**About this exercise**
Set out the records again, keeping every word as it is.
○ ○ ○
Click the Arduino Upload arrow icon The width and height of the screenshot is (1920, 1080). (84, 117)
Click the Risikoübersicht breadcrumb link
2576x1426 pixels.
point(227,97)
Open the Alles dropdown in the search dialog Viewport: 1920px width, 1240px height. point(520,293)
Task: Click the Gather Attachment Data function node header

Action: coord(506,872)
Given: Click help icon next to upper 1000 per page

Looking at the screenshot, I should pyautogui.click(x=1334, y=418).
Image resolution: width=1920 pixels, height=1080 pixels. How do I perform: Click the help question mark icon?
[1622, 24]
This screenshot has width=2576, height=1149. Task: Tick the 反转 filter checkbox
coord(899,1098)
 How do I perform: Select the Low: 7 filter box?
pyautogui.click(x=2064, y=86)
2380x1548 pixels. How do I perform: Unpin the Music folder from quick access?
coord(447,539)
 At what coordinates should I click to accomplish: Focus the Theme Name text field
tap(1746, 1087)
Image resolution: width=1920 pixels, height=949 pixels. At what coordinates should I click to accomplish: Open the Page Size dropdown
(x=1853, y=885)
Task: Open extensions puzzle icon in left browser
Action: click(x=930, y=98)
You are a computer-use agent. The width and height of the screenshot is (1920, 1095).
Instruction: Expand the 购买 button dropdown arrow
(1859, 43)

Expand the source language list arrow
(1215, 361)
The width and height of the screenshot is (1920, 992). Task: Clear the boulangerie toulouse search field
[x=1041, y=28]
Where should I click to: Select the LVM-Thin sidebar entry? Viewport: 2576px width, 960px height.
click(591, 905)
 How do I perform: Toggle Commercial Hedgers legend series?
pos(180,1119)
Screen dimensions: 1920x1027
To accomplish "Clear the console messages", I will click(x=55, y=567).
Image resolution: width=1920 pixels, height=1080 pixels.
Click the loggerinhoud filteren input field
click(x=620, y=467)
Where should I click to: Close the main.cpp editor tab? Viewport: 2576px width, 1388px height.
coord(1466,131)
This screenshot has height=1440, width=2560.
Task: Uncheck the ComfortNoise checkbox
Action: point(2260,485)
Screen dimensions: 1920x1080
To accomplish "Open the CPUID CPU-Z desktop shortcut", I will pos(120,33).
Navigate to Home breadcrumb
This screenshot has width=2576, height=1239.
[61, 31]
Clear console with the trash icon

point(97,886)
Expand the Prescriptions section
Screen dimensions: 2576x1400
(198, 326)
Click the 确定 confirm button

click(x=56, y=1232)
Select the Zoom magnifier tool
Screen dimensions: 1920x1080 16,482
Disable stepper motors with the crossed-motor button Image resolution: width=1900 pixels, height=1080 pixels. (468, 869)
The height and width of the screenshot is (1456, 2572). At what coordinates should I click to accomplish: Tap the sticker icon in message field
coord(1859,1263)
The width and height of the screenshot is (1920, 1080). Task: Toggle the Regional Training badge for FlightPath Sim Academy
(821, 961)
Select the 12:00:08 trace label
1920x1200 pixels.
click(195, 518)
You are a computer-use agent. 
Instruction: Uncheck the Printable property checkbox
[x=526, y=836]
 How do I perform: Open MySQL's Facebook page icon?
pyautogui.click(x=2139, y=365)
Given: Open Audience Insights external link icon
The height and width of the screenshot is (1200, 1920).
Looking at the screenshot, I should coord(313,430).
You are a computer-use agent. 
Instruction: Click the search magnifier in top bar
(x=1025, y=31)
○ ○ ○
**Answer to the exercise**
Click the Arduino Upload arrow icon The width and height of the screenshot is (1920, 1080). (84, 117)
Click the Risikoübersicht breadcrumb link
2576x1426 pixels.
point(227,97)
Open the Alles dropdown in the search dialog Viewport: 1920px width, 1240px height. point(520,293)
Task: Click the Gather Attachment Data function node header

Action: coord(506,872)
Given: Click help icon next to upper 1000 per page

Looking at the screenshot, I should pyautogui.click(x=1334, y=418).
Image resolution: width=1920 pixels, height=1080 pixels. How do I perform: Click the help question mark icon?
[1622, 24]
This screenshot has width=2576, height=1149. Task: Tick the 反转 filter checkbox
coord(899,1098)
 How do I perform: Select the Low: 7 filter box?
pyautogui.click(x=2064, y=86)
2380x1548 pixels. How do I perform: Unpin the Music folder from quick access?
coord(447,539)
 At what coordinates should I click to accomplish: Focus the Theme Name text field
tap(1746, 1087)
Image resolution: width=1920 pixels, height=949 pixels. At what coordinates should I click to accomplish: Open the Page Size dropdown
(x=1853, y=885)
Task: Open extensions puzzle icon in left browser
Action: click(x=930, y=98)
You are a computer-use agent. The width and height of the screenshot is (1920, 1095).
Instruction: Expand the 购买 button dropdown arrow
(1859, 43)

Expand the source language list arrow
(1215, 361)
The width and height of the screenshot is (1920, 992). Task: Clear the boulangerie toulouse search field
[x=1041, y=28]
Where should I click to: Select the LVM-Thin sidebar entry? Viewport: 2576px width, 960px height.
click(591, 905)
 How do I perform: Toggle Commercial Hedgers legend series?
pos(180,1119)
Screen dimensions: 1920x1027
To accomplish "Clear the console messages", I will click(x=55, y=567).
Image resolution: width=1920 pixels, height=1080 pixels.
Click the loggerinhoud filteren input field
click(x=620, y=467)
Where should I click to: Close the main.cpp editor tab? Viewport: 2576px width, 1388px height.
coord(1466,131)
This screenshot has height=1440, width=2560.
Task: Uncheck the ComfortNoise checkbox
Action: point(2260,485)
Screen dimensions: 1920x1080
To accomplish "Open the CPUID CPU-Z desktop shortcut", I will pos(120,33).
Navigate to Home breadcrumb
This screenshot has width=2576, height=1239.
[61, 31]
Clear console with the trash icon

point(97,886)
Expand the Prescriptions section
Screen dimensions: 2576x1400
(198, 326)
Click the 确定 confirm button

click(x=56, y=1232)
Select the Zoom magnifier tool
Screen dimensions: 1920x1080 16,482
Disable stepper motors with the crossed-motor button Image resolution: width=1900 pixels, height=1080 pixels. (468, 869)
The height and width of the screenshot is (1456, 2572). At what coordinates should I click to accomplish: Tap the sticker icon in message field
coord(1859,1263)
The width and height of the screenshot is (1920, 1080). Task: Toggle the Regional Training badge for FlightPath Sim Academy
(821, 961)
Select the 12:00:08 trace label
1920x1200 pixels.
click(195, 518)
You are a computer-use agent. 
Instruction: Uncheck the Printable property checkbox
[x=526, y=836]
 How do I perform: Open MySQL's Facebook page icon?
pyautogui.click(x=2139, y=365)
Given: Open Audience Insights external link icon
The height and width of the screenshot is (1200, 1920).
Looking at the screenshot, I should coord(313,430).
You are a computer-use agent. 
Instruction: Click the search magnifier in top bar
(x=1025, y=31)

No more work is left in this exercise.